=== Entries provided ===

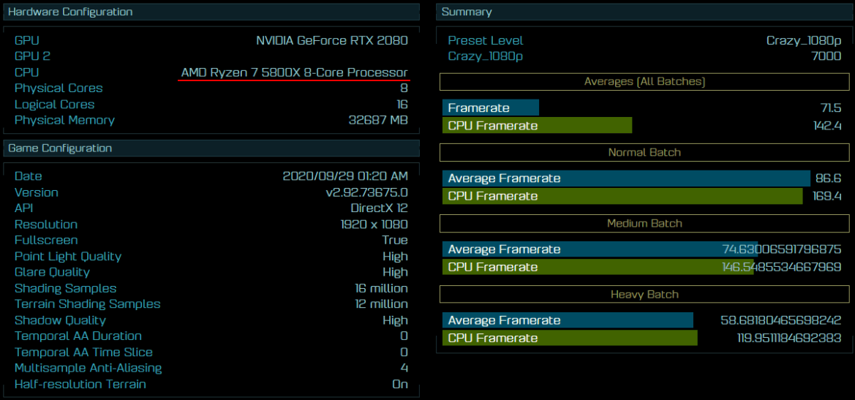Select the 1920 x 1080 resolution value
Viewport: 855px width, 400px height.
click(x=374, y=224)
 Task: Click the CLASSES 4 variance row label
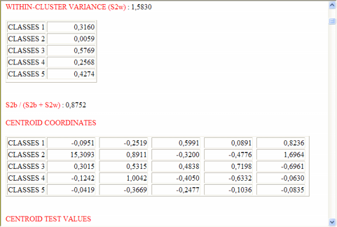[26, 62]
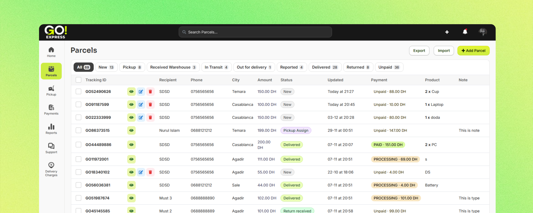Edit parcel GO91187599 with pencil icon
Viewport: 533px width, 213px height.
(x=141, y=105)
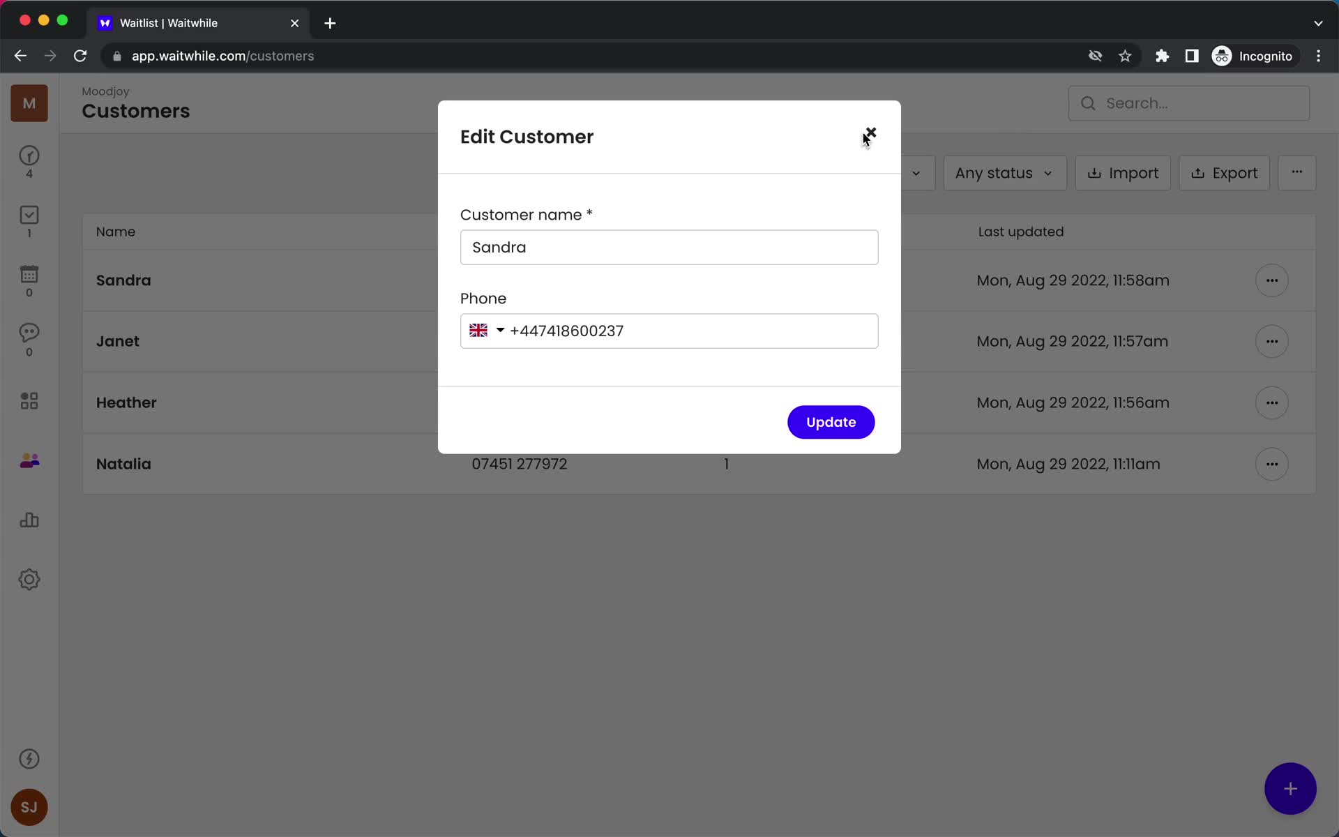The image size is (1339, 837).
Task: Click the search bar in customers list
Action: tap(1188, 103)
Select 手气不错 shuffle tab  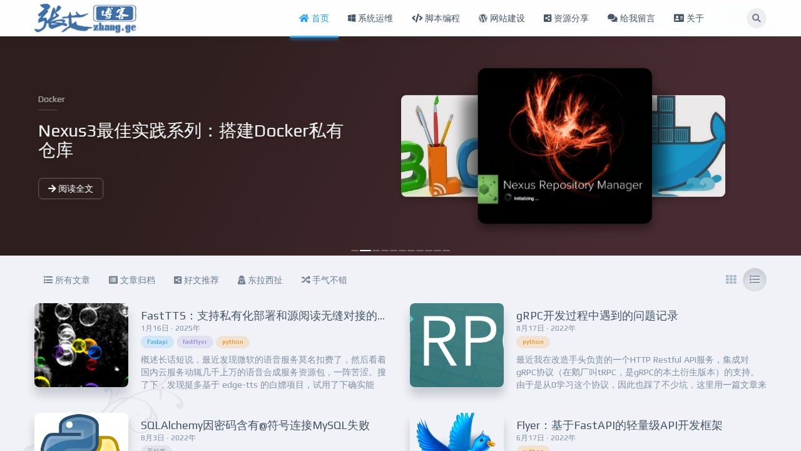[324, 280]
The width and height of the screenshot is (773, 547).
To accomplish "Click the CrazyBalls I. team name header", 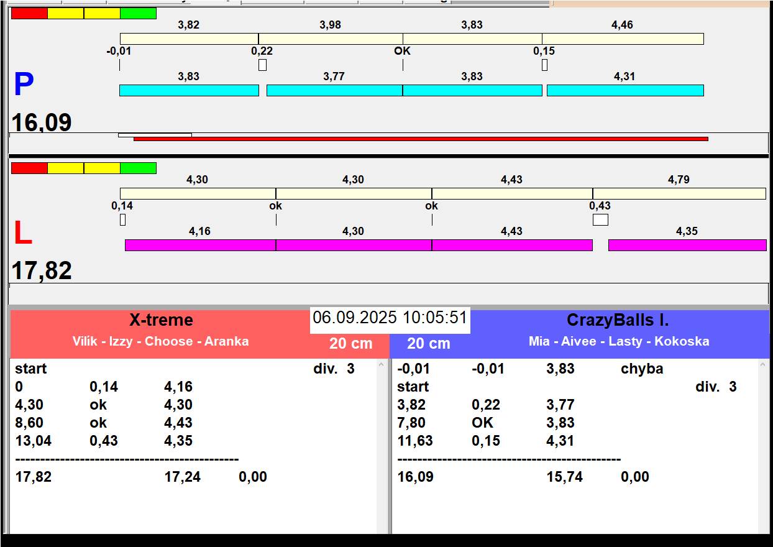I will [618, 320].
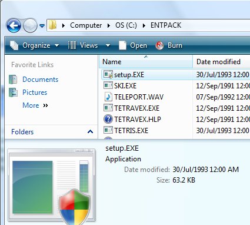Click the folder icon in address bar
Viewport: 250px width, 225px height.
pyautogui.click(x=53, y=25)
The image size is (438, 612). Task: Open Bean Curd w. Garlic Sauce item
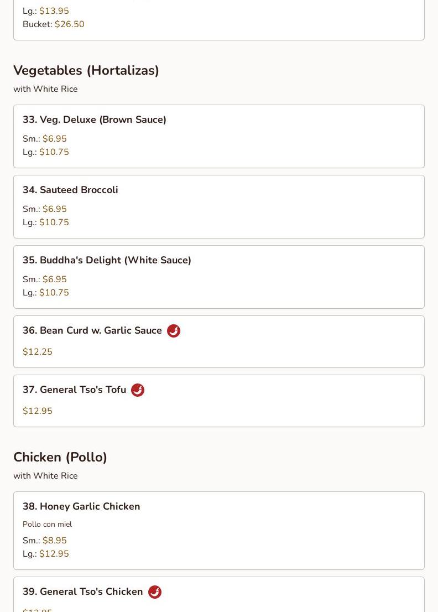pos(219,341)
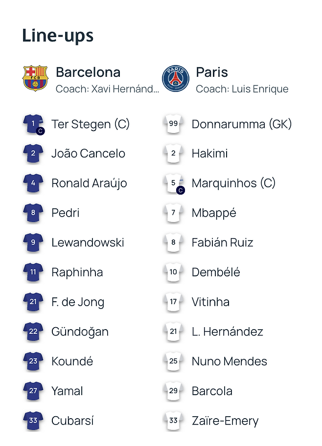Click Donnarumma's number 99 jersey icon
322x446 pixels.
[173, 124]
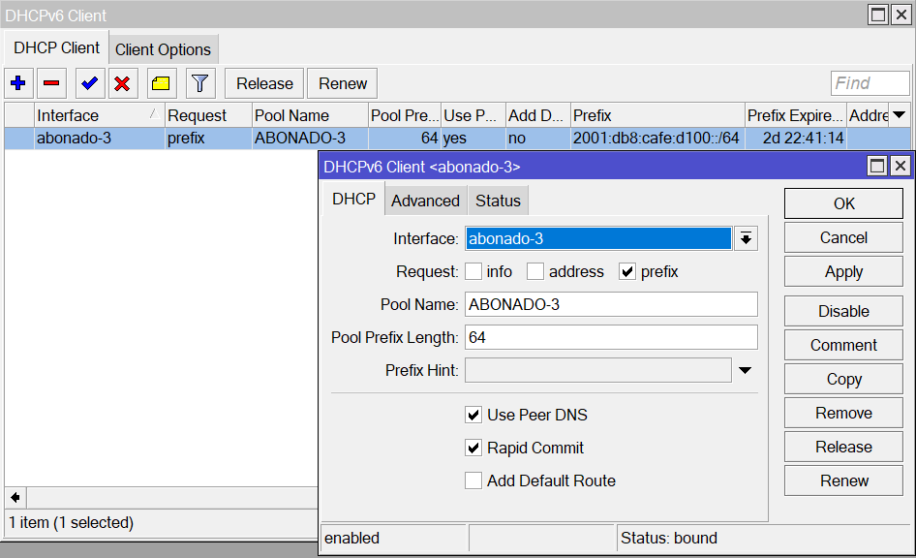Click the Remove (minus) icon
Screen dimensions: 916x558
(52, 83)
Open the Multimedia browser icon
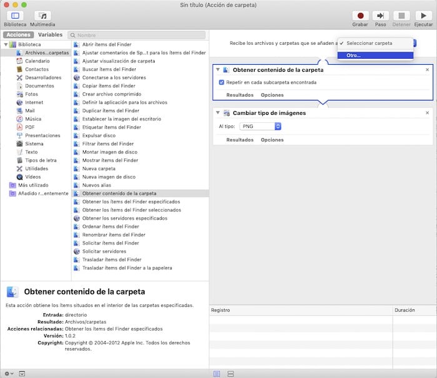The width and height of the screenshot is (437, 378). click(42, 16)
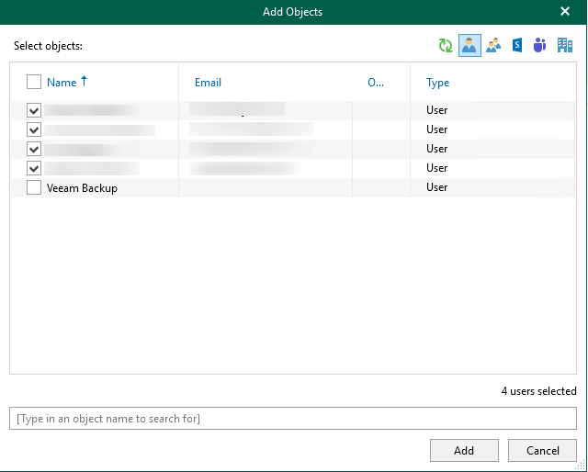
Task: Uncheck the first user row checkbox
Action: click(34, 110)
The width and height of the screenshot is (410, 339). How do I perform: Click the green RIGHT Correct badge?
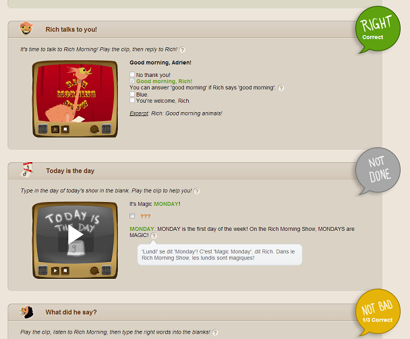click(378, 29)
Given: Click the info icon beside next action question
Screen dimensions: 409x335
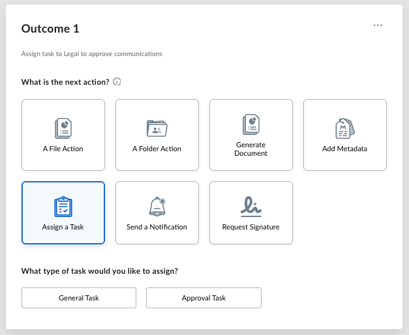Looking at the screenshot, I should tap(117, 82).
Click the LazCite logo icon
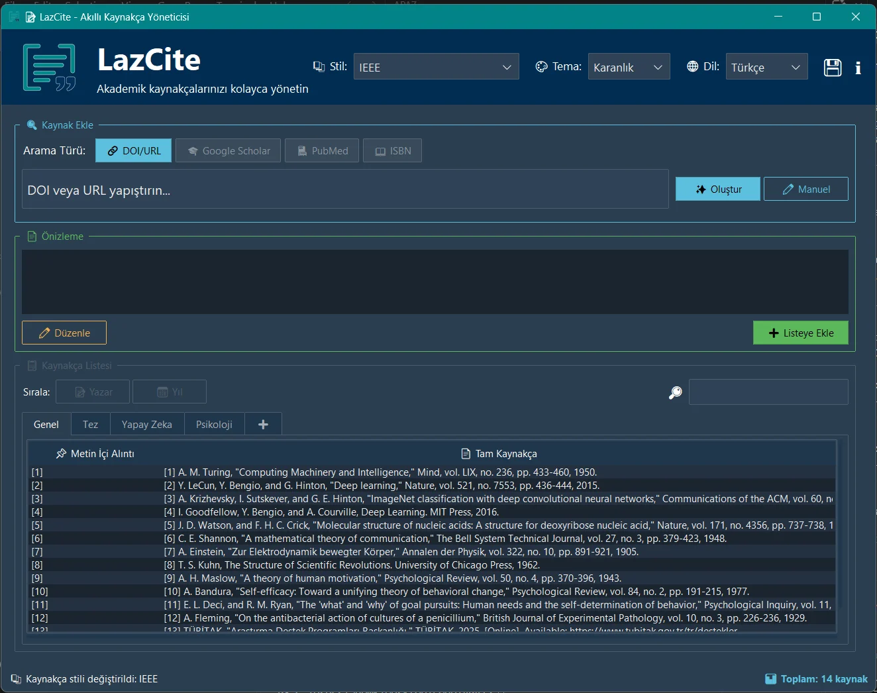 50,67
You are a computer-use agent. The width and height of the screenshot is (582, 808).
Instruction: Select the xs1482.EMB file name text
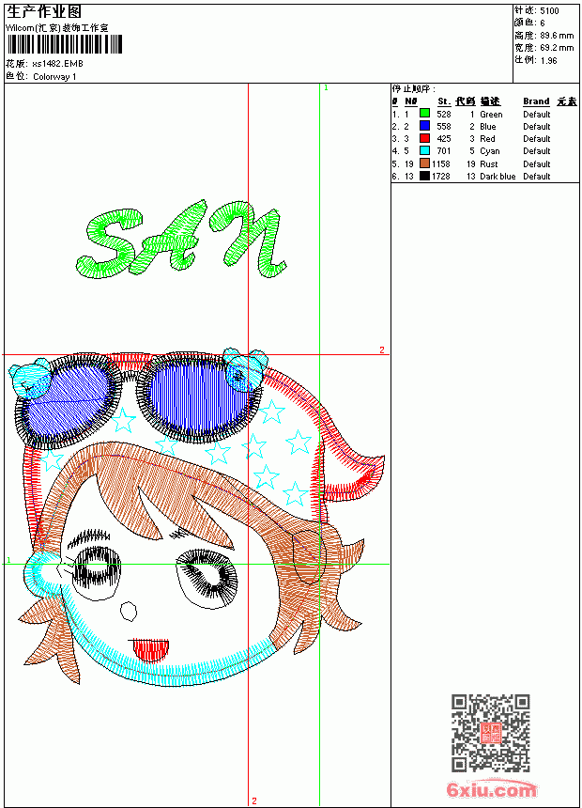pos(57,64)
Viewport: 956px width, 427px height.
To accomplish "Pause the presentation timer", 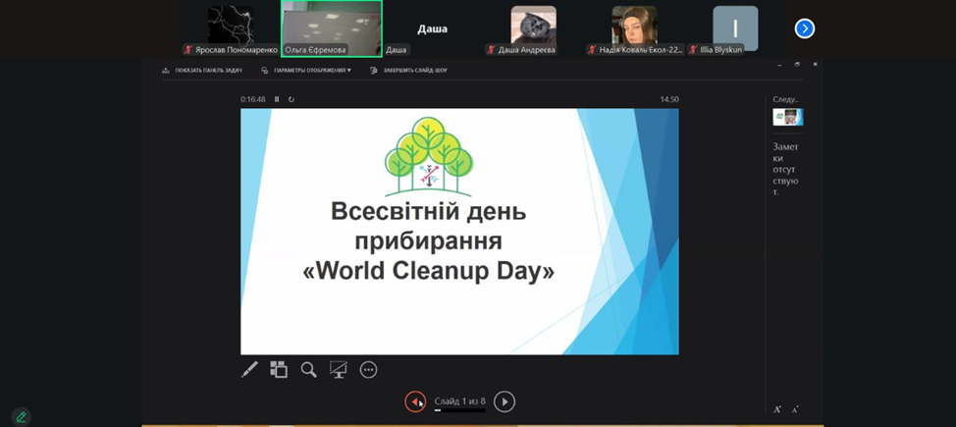I will click(x=277, y=99).
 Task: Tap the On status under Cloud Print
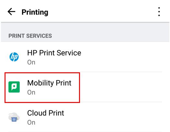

===

■ Task
Only one stretch of the entries above is needed: the lines from the one containing "The image size is (438, 612)." through the one containing "Viewport: 956px width, 427px height.". Copy it exactly, without the pictures.

■ Reply to the task
The image size is (438, 612). Task: Open Bean Curd w. Garlic Sauce item
pos(219,341)
Click Donnarumma's number 99 jersey icon
322x446 pixels.
[173, 124]
Click the Remove (minus) icon
Screen dimensions: 916x558
(52, 83)
Open the Multimedia browser icon
The width and height of the screenshot is (437, 378). click(42, 16)
Task: Uncheck the first user row checkbox
Action: click(34, 110)
The width and height of the screenshot is (410, 339). How do I perform: Click the green RIGHT Correct badge?
click(378, 29)
Given: Click the info icon beside next action question
Screen dimensions: 409x335
Looking at the screenshot, I should tap(117, 82).
Click the LazCite logo icon
 50,67
You are a computer-use agent. The width and height of the screenshot is (582, 808).
Instruction: Select the xs1482.EMB file name text
pos(57,64)
Viewport: 956px width, 427px height.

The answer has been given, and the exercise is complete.